## Required action
Check each line of the entries. Copy the ones that contain the string "computer".

Stored records
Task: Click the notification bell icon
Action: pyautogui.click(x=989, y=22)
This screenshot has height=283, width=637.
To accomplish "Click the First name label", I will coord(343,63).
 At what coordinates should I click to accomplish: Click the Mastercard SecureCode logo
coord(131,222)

...

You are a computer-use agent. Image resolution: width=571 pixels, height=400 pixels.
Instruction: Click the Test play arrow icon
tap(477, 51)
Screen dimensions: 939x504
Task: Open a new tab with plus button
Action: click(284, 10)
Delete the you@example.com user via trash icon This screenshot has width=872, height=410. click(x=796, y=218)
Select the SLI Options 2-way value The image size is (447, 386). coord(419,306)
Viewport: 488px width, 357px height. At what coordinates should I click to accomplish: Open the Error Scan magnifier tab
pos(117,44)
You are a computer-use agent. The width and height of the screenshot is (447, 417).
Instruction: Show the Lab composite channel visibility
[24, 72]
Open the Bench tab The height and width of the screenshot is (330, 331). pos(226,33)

==

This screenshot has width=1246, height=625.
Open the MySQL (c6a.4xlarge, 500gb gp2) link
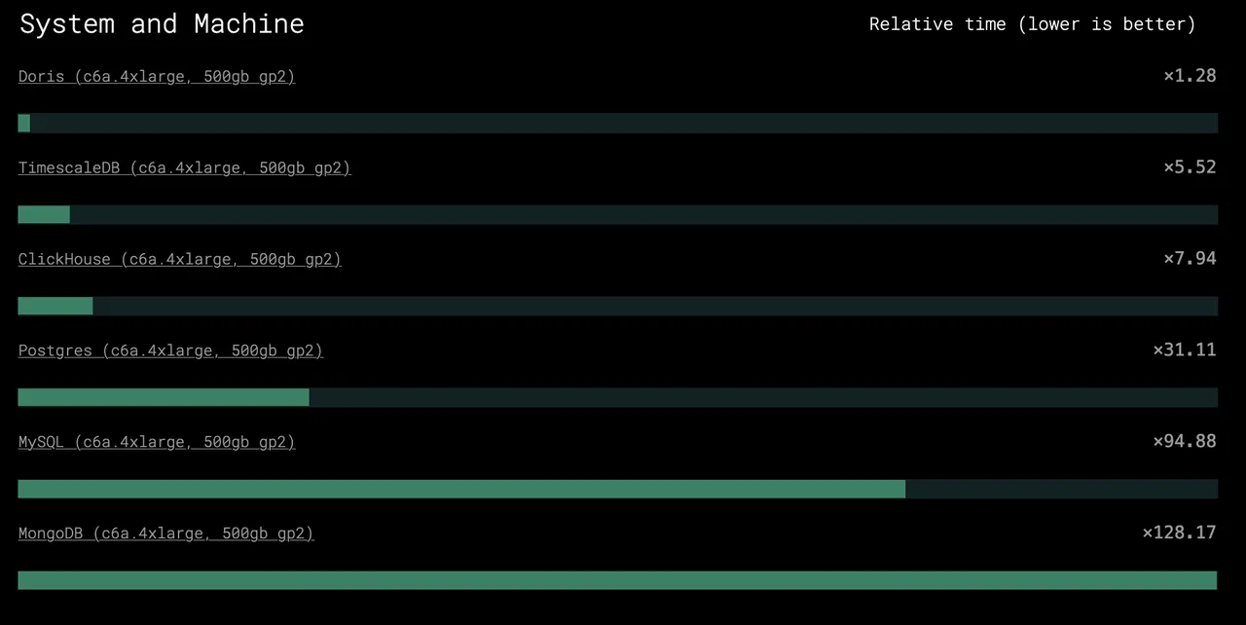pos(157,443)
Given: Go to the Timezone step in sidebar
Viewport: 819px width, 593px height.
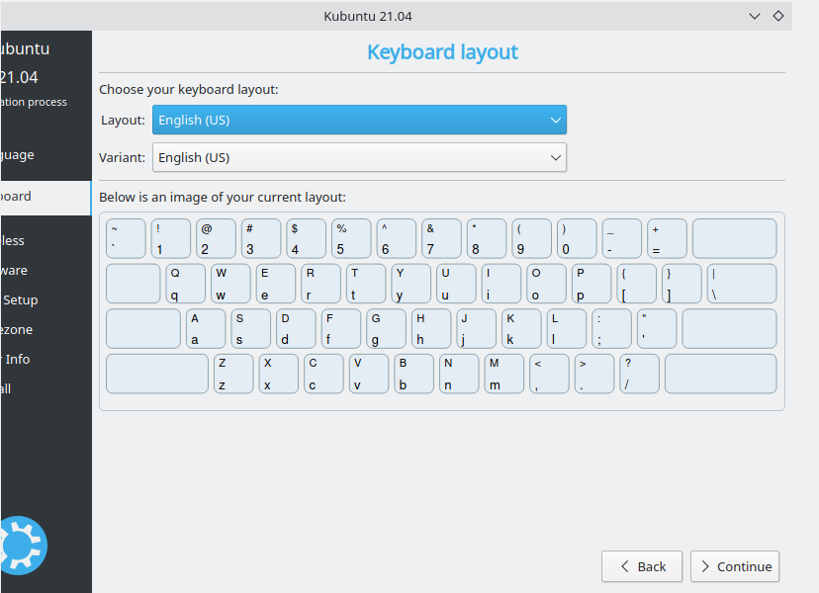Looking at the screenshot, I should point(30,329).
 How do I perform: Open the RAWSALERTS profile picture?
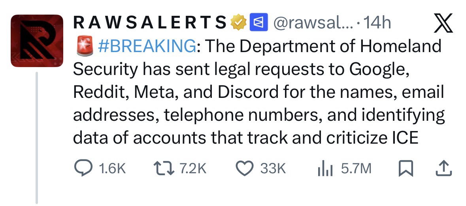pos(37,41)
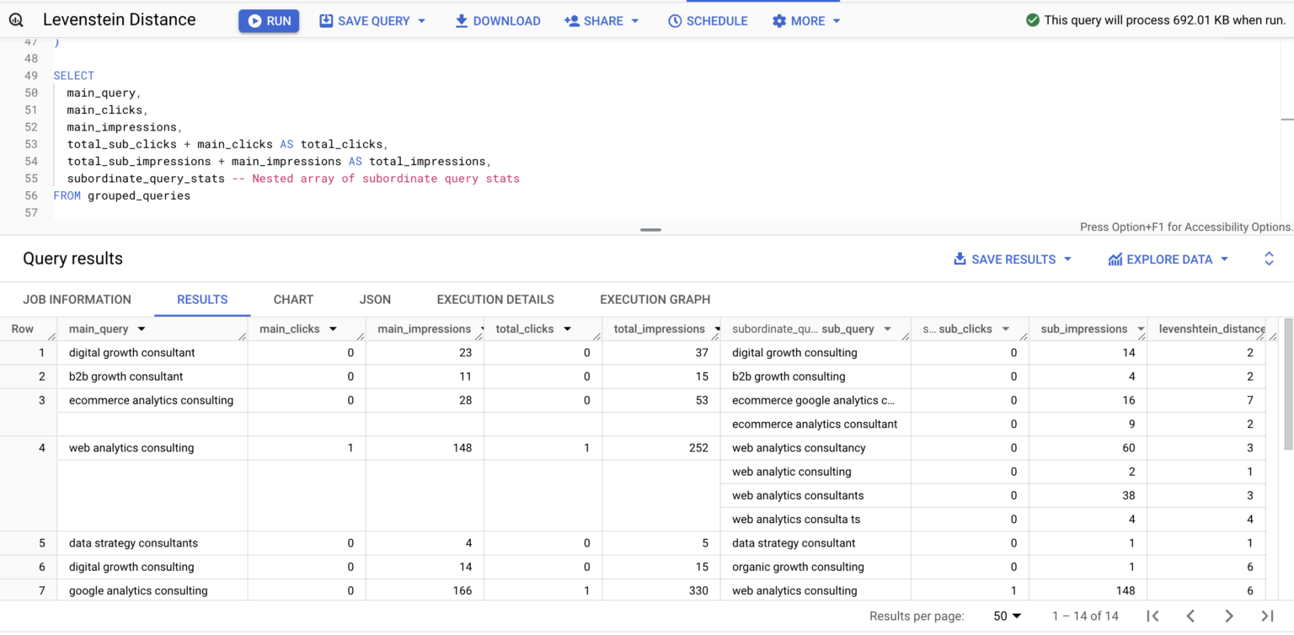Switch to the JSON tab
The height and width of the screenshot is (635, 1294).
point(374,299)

## Written response
You are a computer-use agent. Image resolution: width=571 pixels, height=400 pixels.
You are a computer-use agent. The width and height of the screenshot is (447, 417).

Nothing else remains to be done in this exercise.